Data entries:
- - -

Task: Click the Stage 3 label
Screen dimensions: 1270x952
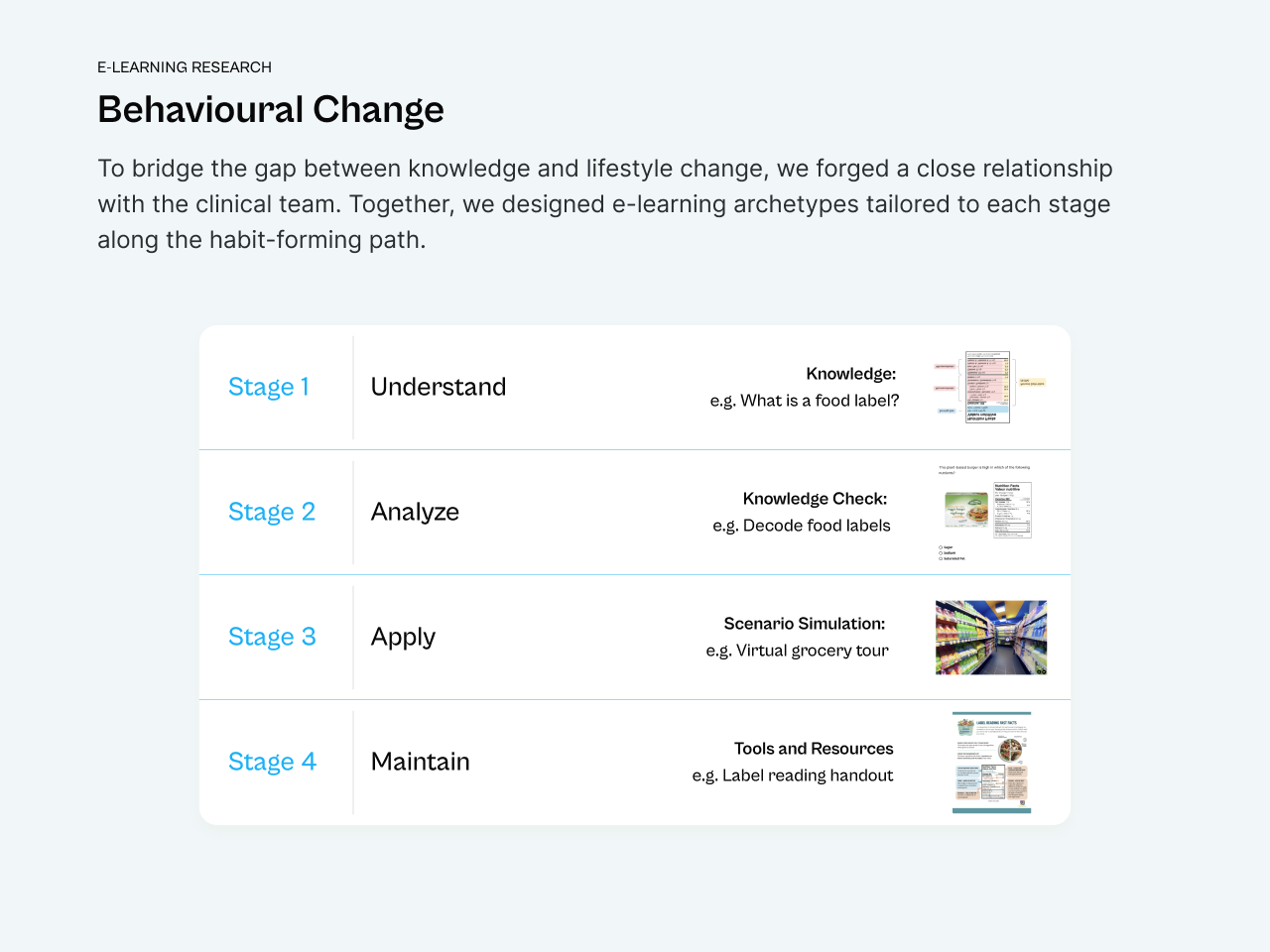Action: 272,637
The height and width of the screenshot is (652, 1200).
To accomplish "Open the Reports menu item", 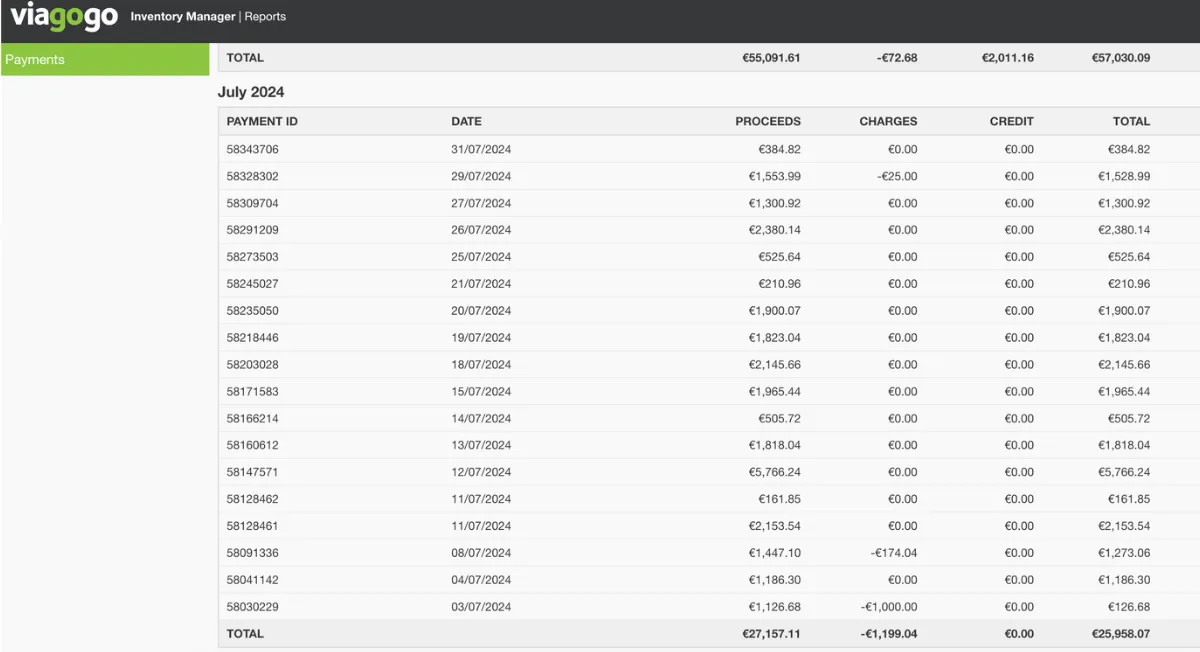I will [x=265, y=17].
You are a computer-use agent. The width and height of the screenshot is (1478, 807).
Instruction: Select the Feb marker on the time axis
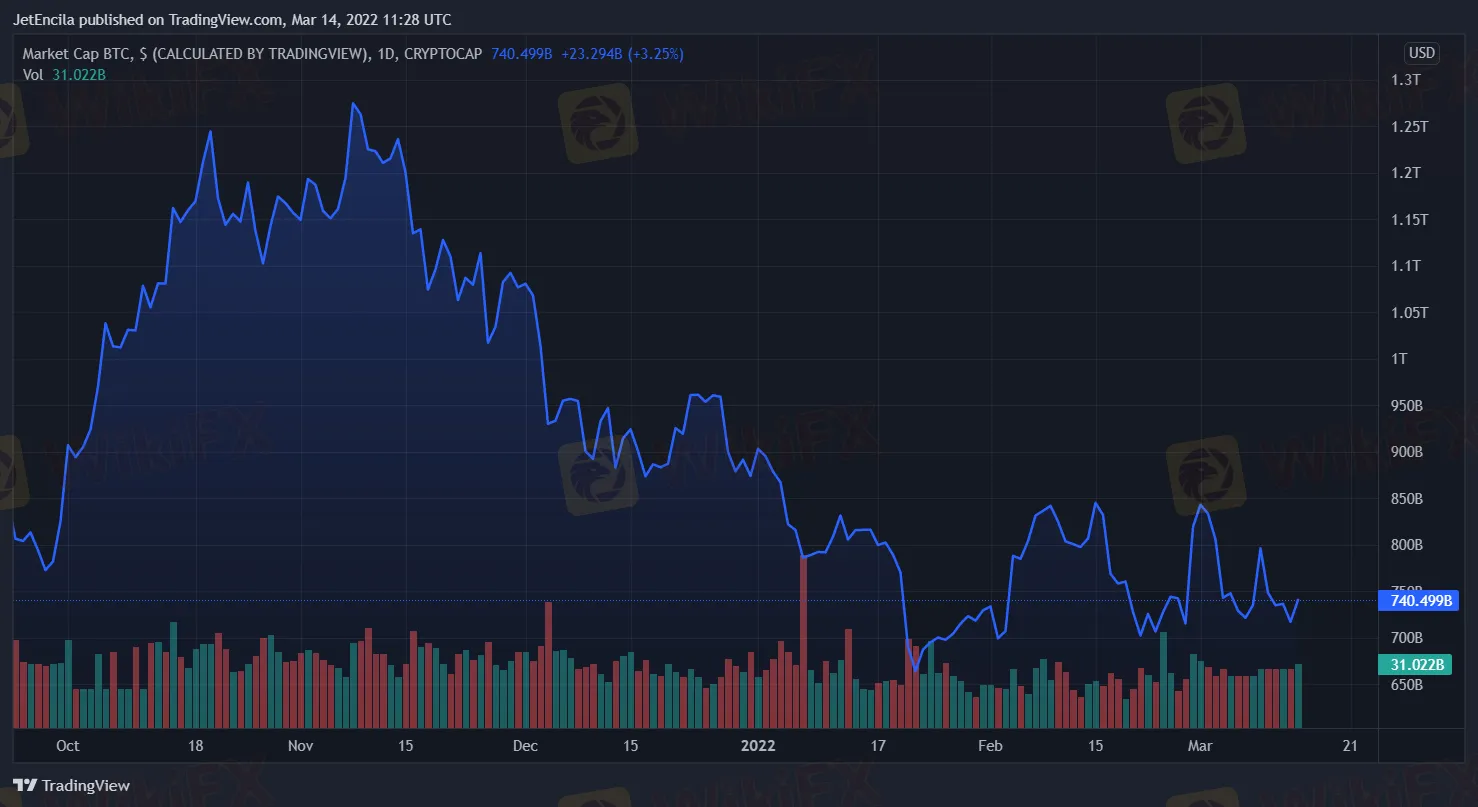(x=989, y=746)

- - -

Exactly as written, restate the lines from the one that contains "Instruction: Select the" through the final line of the data, both ends included, but leave out the pictures.

▸ **SOLUTION TO THE PROBLEM**:
Instruction: Select the Feb marker on the time axis
(x=989, y=746)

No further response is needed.